The DXY has fallen more than 10% in the past three months, Refinitiv data showed — and is a few points away from erasing almost all its gains that it’s seen in the past year, before the Federal Reserve embarked on its journey of interest rate hikes to tame inflationary pressures.
Kacper Pempel | Reuters
The U.S. dollar index continued to slump on Thursday as the Federal Reserve opted for a smaller interest rate hike of 25 basis points.
The DXY fell 0.3% during Asia’s morning session to 100.91, hovering at the lowest levels that it’s seen since April 2022, according to Refinitiv data.
The index fell overnight to hit a session low of 101.036 after the Fed Chair Jerome Powell acknowledged the central bank’s efforts to tame inflation is seeing some progress — despite giving little indication that it is nearing the end of its hiking cycle anytime soon.
Asian currencies saw relative strengthening with the move, with the Japanese yen strengthening by 0.4% to trade at 128.43 against the U.S. dollar.
The Korean won also strengthened 0.3% to stand at 1,218.6 against the greenback. The onshore Chinese yuan, likewise, strengthened 0.43% to trade at 6.7115 against the dollar.

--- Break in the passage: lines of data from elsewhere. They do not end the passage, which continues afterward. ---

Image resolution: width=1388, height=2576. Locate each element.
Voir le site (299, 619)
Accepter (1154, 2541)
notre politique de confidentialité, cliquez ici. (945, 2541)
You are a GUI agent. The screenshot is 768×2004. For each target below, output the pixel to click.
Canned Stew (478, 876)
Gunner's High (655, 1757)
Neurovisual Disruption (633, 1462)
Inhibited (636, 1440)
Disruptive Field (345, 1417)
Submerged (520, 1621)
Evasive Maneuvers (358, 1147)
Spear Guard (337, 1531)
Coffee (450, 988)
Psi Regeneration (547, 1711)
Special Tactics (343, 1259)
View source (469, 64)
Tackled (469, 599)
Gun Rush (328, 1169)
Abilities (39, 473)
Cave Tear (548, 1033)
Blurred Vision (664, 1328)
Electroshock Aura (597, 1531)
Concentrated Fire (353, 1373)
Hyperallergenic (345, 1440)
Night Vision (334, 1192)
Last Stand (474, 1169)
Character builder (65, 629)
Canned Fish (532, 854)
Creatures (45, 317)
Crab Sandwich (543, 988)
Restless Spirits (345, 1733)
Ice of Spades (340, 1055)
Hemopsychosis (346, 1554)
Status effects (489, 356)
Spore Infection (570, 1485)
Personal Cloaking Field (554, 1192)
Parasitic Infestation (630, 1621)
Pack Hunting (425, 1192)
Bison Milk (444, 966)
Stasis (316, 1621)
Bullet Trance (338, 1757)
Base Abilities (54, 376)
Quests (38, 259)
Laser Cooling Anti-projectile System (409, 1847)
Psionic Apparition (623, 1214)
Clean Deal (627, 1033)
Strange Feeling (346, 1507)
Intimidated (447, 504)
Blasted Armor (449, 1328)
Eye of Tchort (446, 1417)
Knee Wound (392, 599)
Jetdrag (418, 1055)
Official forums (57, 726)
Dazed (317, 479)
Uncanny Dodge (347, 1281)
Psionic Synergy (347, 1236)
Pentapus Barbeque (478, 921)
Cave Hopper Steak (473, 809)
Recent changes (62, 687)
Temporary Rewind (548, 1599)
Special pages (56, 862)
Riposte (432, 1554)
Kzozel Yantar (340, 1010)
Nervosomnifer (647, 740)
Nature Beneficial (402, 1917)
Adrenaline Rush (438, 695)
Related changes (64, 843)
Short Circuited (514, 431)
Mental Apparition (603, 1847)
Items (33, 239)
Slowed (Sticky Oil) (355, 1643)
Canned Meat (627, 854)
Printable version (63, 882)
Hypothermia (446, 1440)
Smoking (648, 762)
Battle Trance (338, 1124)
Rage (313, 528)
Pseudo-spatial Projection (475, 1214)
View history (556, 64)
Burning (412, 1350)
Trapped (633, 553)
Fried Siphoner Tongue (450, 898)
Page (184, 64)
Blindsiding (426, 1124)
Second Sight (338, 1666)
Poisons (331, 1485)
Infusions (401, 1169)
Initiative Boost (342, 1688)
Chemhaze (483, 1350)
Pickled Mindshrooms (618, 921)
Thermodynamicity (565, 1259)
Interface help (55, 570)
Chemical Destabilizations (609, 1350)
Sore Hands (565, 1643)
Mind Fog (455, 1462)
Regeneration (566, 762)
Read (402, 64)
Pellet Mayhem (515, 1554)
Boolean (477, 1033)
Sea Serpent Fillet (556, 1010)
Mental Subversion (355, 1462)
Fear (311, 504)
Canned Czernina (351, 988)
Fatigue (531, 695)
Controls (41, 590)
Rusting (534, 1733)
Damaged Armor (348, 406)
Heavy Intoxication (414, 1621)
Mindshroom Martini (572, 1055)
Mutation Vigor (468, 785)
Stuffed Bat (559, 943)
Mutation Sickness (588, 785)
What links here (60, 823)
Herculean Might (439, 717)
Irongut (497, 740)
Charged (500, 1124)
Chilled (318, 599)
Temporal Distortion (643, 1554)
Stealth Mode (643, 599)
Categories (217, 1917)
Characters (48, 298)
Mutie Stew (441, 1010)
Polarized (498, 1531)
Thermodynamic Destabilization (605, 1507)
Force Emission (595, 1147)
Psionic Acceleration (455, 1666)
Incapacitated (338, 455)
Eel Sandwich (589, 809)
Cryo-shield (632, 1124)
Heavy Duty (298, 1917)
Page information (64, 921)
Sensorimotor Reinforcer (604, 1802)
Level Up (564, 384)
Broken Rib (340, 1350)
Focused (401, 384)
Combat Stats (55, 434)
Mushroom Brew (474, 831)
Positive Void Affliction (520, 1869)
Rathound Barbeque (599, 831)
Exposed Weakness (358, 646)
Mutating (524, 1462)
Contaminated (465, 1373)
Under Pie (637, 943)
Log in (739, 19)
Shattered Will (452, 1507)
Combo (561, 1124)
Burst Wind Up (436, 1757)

The DXY has fallen more than 10% in the past three months, Refinitiv data showed — and is a few points away from erasing almost all its gains that it’s seen in the past year, before the Federal Reserve embarked on its journey of interest rate hikes to tame inflationary pressures.
The turnaround in the dollar index will benefit currencies in the region, said Deutsche Bank International Private Bank’s Asia-Pacific chief investment officer, Stephanie Holtze-Jen.
“The relentless dollar strength, we will see an end to it,” Holtze-Jen told CNBC’s “Street Signs Asia.“
“[A] strong dollar had curtailed investor sentiments going in here in terms of the markets in the Asia-Pacific, because it’s put a dent on the returns on the asset classes,” she said, adding that emerging markets are set to gain from a reversal of the index.
She added that the U.S. dollar-Chinese yuan will be an “important part to play” in currency trades in light of China’s reopening and dollar weakness.
More data ahead
Standard Chartered Bank’s managing director Steven Englander said Friday’s jobs data will be in focus for the dollar index. He said a reading in line with expectations will prompt it to continue its fall.
“If unemployment comes in on the low end, the dollar move will continue and the market will say yeah, we were right,” he said.
“If the numbers continue to support the narrative, there’s still quite a bit of room for the dollar to fall,” he said.
The U.S. Bureau of Labor Statistics is scheduled to publish its count of nonfarm payroll growth for the month later this week. Economists surveyed by Dow Jones expect to see growth of 187,000 in that report.